To tie a logo to a specific, practical discipline or implementation of a company´s business is, in my opinion, a mistake; one that betrays a fundamental lack of understanding what branding really is. It is also a somewhat narrow and short-sighted take on visual identity as it relates to branding. Creating a vehicle (or “container”) for the physical acts that make up a business – film making, scriptwriting, programming, design etc – is a marketing tactic, not a strategy, and branding resides firmly in the realm of strategy; in the long term visual representation and presentation of a company. The logotype is not an appropriate container for messaging in this sense; it should not be wielded in the short-term prespective as a communicative tactic.
More specifically, the logo is not an ad or a banner or a piece of collateral – a communicative unit used to project targeted, shifting marketing messages. The logo and the visual identity is, in fact, what ties all those tactics together and creates a sense of continuity between them, so that the sender and the message are kept separate to some degree, since they operate on different levels.

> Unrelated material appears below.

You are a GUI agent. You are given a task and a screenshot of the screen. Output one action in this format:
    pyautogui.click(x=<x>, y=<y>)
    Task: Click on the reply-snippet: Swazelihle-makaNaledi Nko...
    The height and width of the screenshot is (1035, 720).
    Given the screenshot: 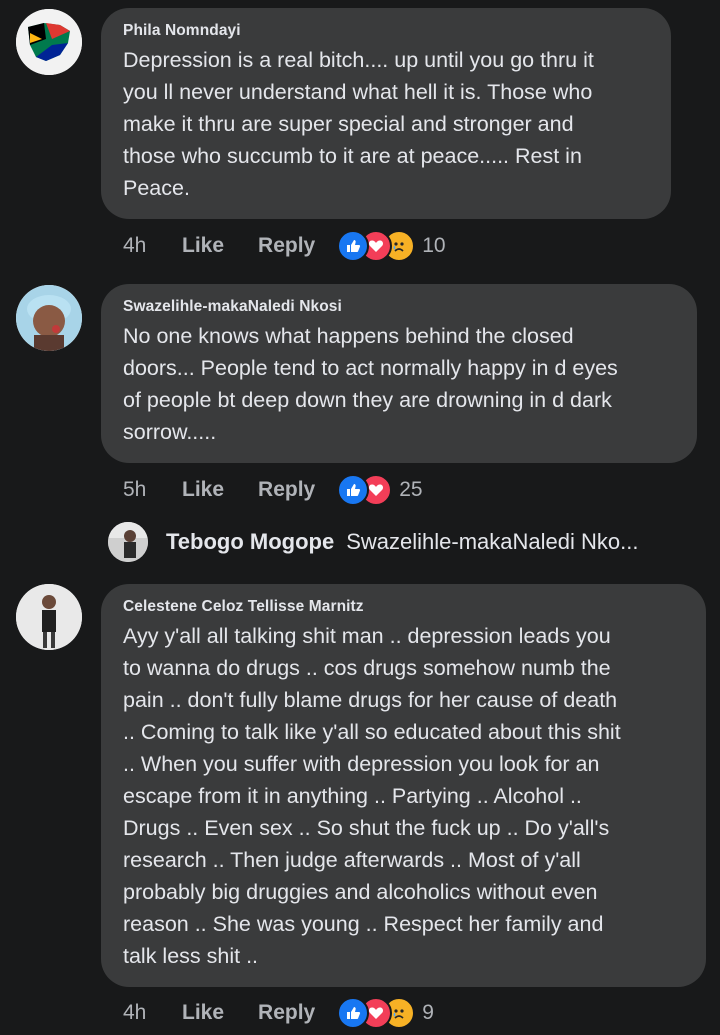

As an example, Coca Cola does not have a bottle or a brown liquid as its symbol. Volvo does not have a car as its symbol, Ericsson does not have a phone as its symbol, etc etc. The brand, and ultimately the logotype, should frame the personality of the company, to make it more relateable and recognizable – not be an inventory of the acts that comprise the business. Branding and corporate identity is, in fact, in this sense somewhat analoguous to personal identity. As people, as personalities, we don´t walk around with labels on our foreheads, describing what we do. Our names are not titles or labels; we are not “Joe Filmmaker” or “Steve Programmer”. Neither should we, as a business, use our visual identity or our name to describe our actions, we should use it to describe ourselves. What drives us, what motivates us, what we´re like, who we are – not what we do.The “what we do” issue is a tactical consideration that is more aligned with sales than with branding. And that is my starting point, from a professional perspective, when it comes to a brand, its visual identity, and the logotype. As for my personal opinion in the matter, I guess I am usually initially sceptical about why a logo no longer reflects the company´s identity; exactly what it is that has changed. That a company may to some degree do more things now, or even different things, should really not be the main reason for a change, as described above. The logo is not the inventory that tells people what the company does, it is the symbol that tells people who they are and what they stand for. And that doesn´t change nearly as often as what one does. People (and companies) learn new things all the time, without it necessarily fundamentally changing them as people. Your face doesn´t change just because you switched jobs or got new responsibilities.